> _Task brief_
Make an exact transcript of the lines in the data below, starting with the one containing "Where should I" and going on through the one containing "The image size is (2000, 1068).", with both included and the pictures left out.

> _Excerpted data_
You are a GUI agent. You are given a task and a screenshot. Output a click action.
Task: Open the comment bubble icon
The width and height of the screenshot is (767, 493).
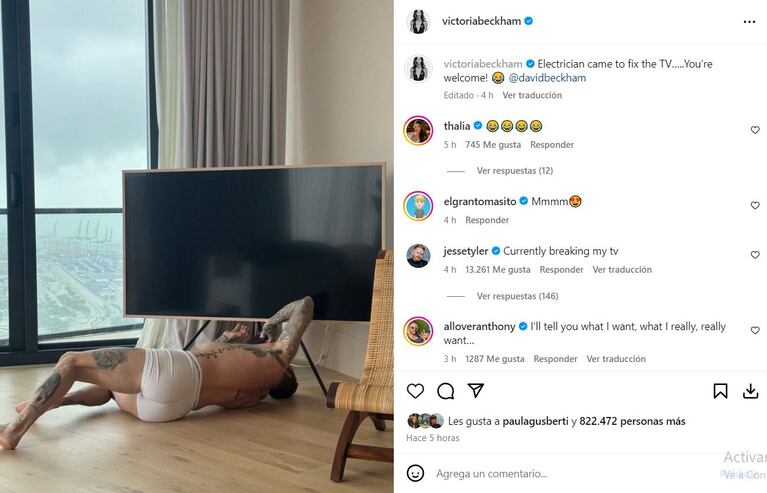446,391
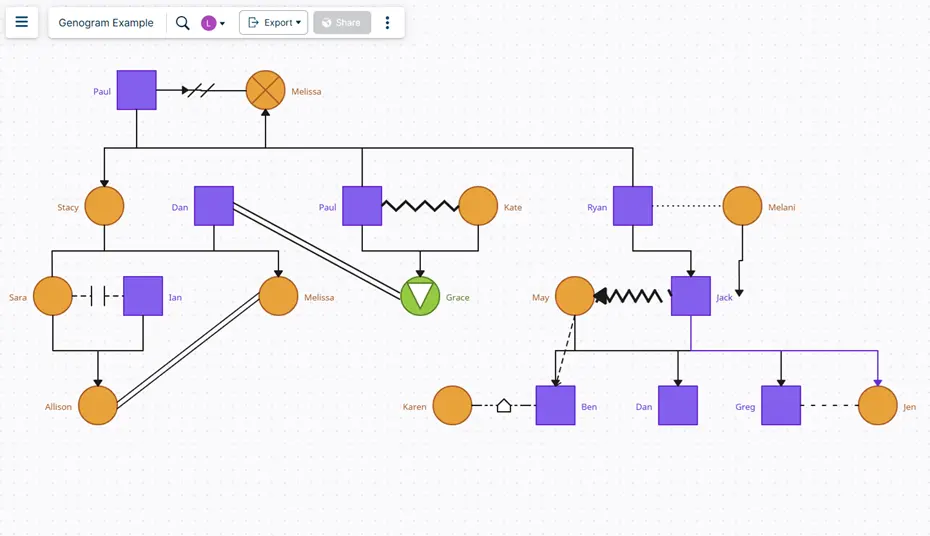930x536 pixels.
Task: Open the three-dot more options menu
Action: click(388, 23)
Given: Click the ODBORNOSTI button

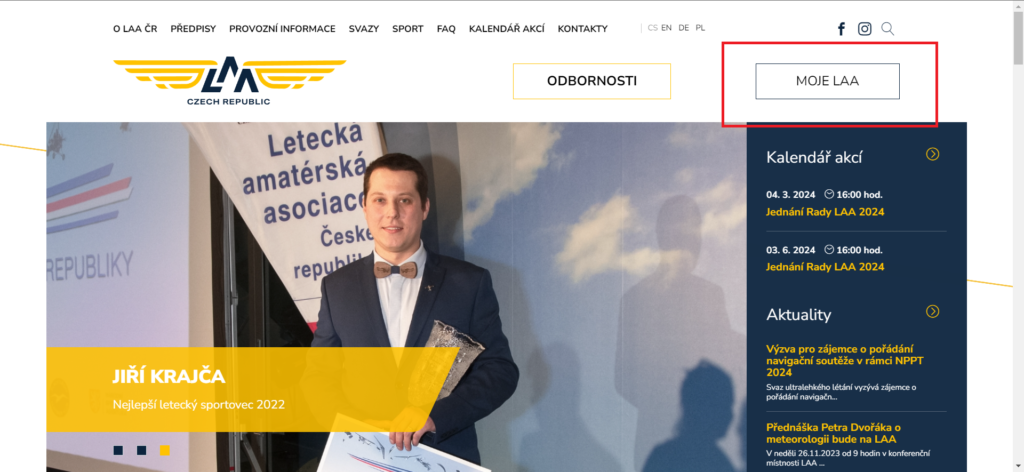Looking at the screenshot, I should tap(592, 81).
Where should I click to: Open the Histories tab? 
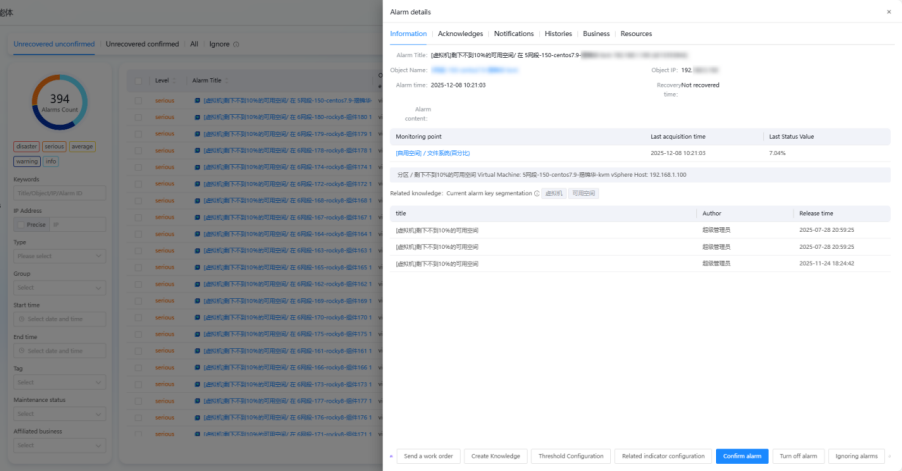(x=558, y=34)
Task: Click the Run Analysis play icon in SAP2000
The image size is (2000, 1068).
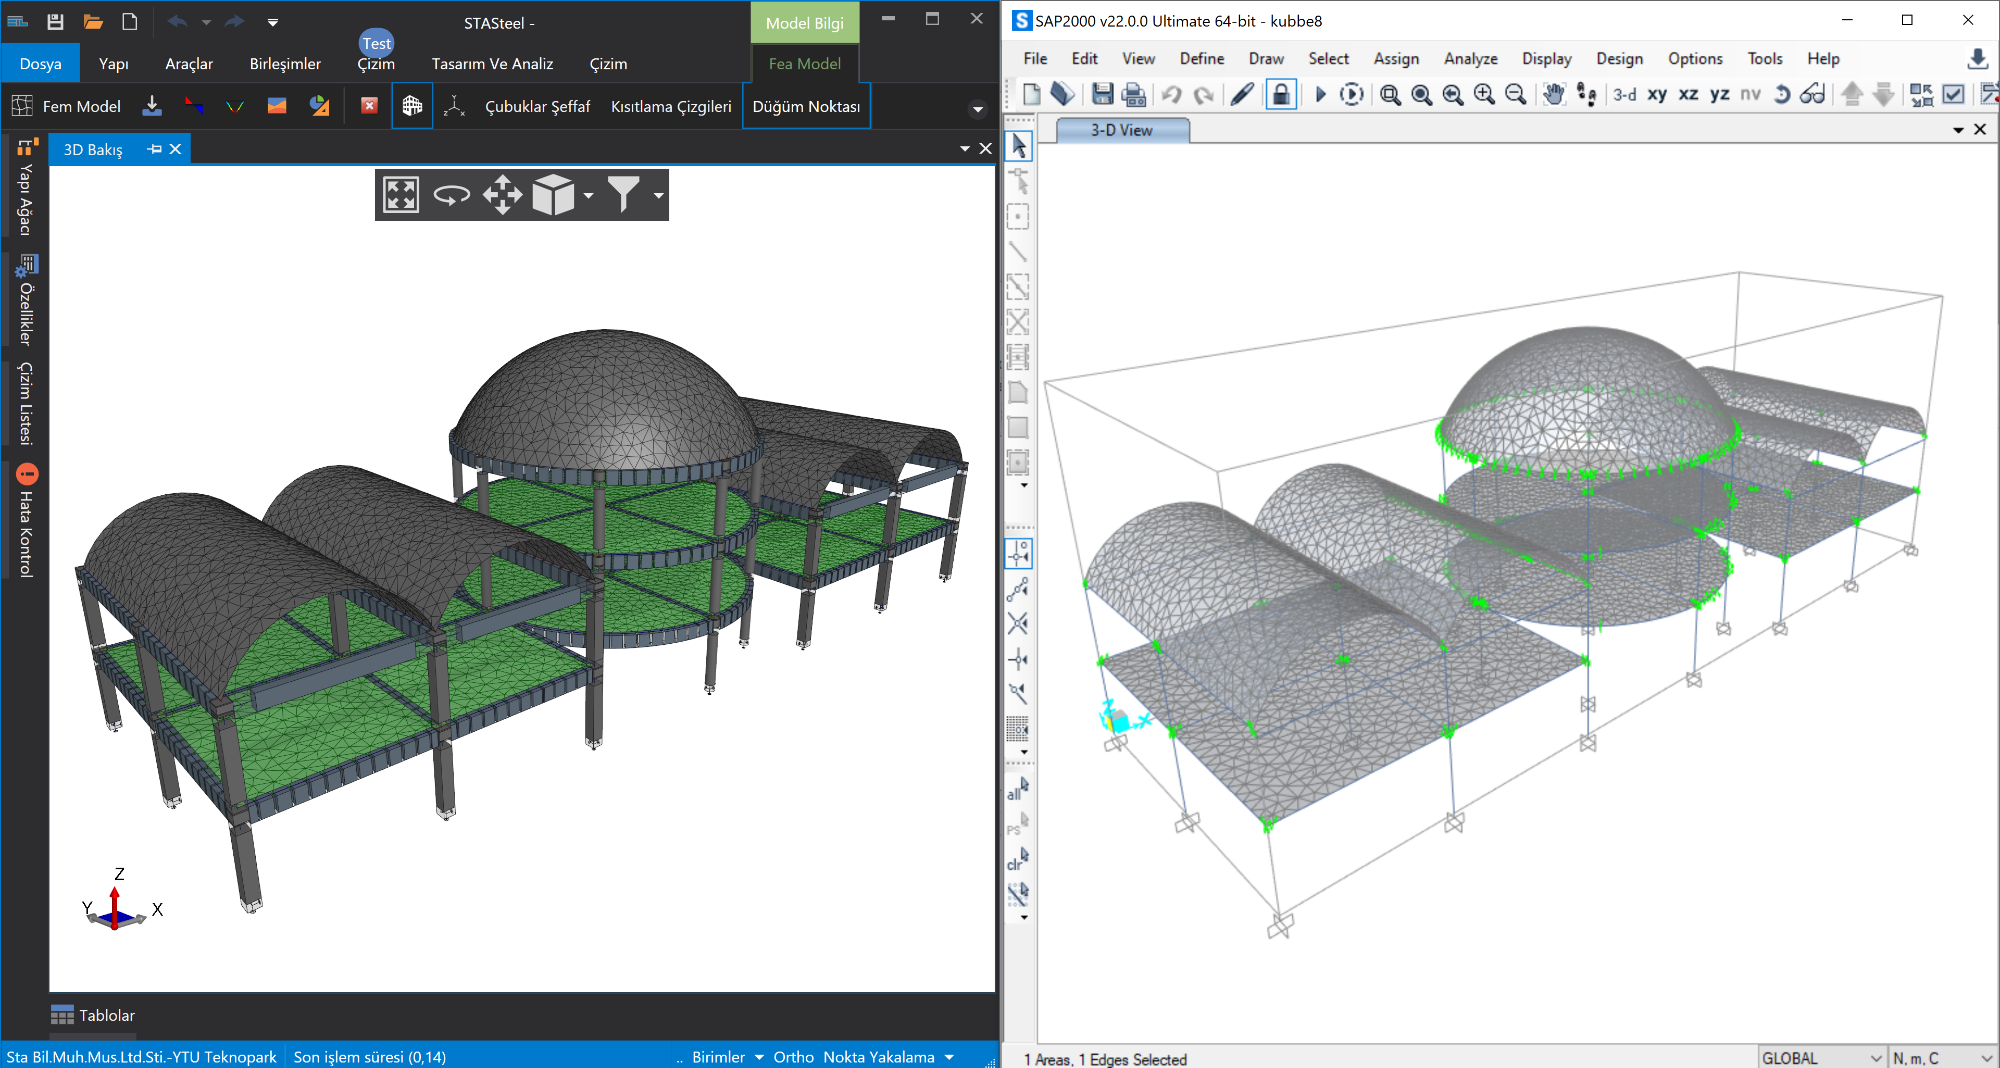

---

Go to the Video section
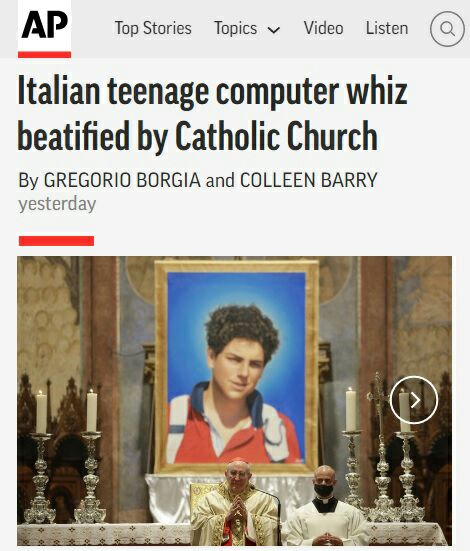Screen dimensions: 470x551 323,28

> _Response to this task_
Where should I click to: Open the Histories tab? 
(x=558, y=34)
Task: Click the Run Analysis play icon in SAP2000
The image size is (2000, 1068).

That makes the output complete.